We might save a little of that in case we need to use it on the financial industry. Goldman Sachs is repaying its TARP loan, a good thing but they have a little incentive. That gets them out from under any restrictions that might limit executive pay, God forbid. And you still run across headlines like this one: “The zombie banks are demanding to be let back into the financial mall so they can pillage the global markets anew.”
Before we put the tar and feathers away let’s not get too excited about that letter the Health Care Industry sent to the President pledging to voluntarily reduce health care costs, a lovely thought, yet consider a couple of things. Private companies in the free market must do everything legal to increase the value of stock for their shareholders. That means it behooves them to try to insure those least likely to need it and to turn down every claim they can. That is the way the profit motive works. Joe Conason in the New York Observer gives us this quote from Frank Luntz, the opinion research expert: “The first critical step toward stopping real change is pretending to support it.” Hence the letter.
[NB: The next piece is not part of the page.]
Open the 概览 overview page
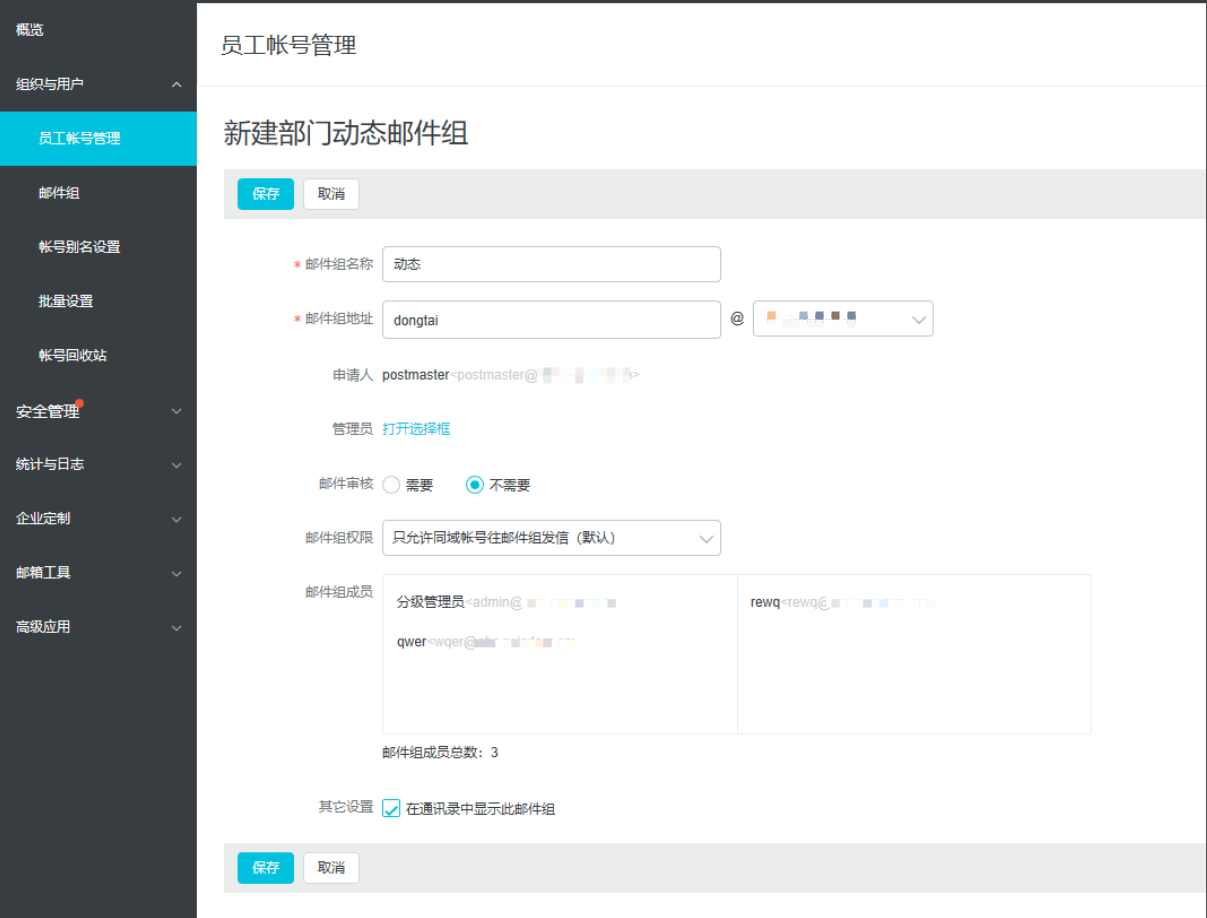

As noted in the New York Times “what the rest of us call health are costs the medical-industrial complex call “income giving.” They do not want to give Americans the choice of buying into a public health care plan as an alternative to private insurance. The industry plans are sketchy, non enforceable and about as helpful as take two Aspirins and call me in the morning.
Personally, I would favor running all mice and rats out of town, but there are animal rights activists who are fighting for the ethical treatment of rodents. “Rats and mice tend to get a bad rap” said one activist. If you say so. But I think Cheney and Rumsfeld get better treatment than they deserve.
People are adjusting to economic stress in a variety of ways Restaurants report that more diners are sharing entrées. Some high-end restaurants in New York, Chicago, and Los Angelesare converting to “Bistropubs,” lively bars serving up scale bar food.
The clothing industry is experiencing a curious twist. Usually in hard times men’s fashion suffers more than women’s wear. Not so this time; sales of men’s clothing is actually up slightly, while women’s sales suffer. The reason is said to be that no guy wants to look like a banker anymore or, as a story in the New York Times put it “bleakonomics ousted chiconomics.” This fits in with a cartoon in the May 4th issue of The New Yorker magazine. Two young executives are walking down a street, one with briefcase, one without who says “I’ve stopped carrying a briefcase. I don’t like to flaunt my employment.”
According to David Colman of the New York Times, the object now is to look like a “creative professional” … pieces of sporty country-club clothing … “premium jeans and high-top sneakers, the right madras, the right pair of khakis, the right cotton sport jacket, the right gingham shirt." It is good that some of the personnel directors of companies I worked with did not live to see this. Their life’s work of enforcing dress codes would have been in vain. I managed to game the system just a bit by always wearing bow ties, and got away with it but barely. It was my little statement about being a “creative professional.” No one would ever have bought me in the role of “banker” anyway. And I’ve got bank statements to prove it.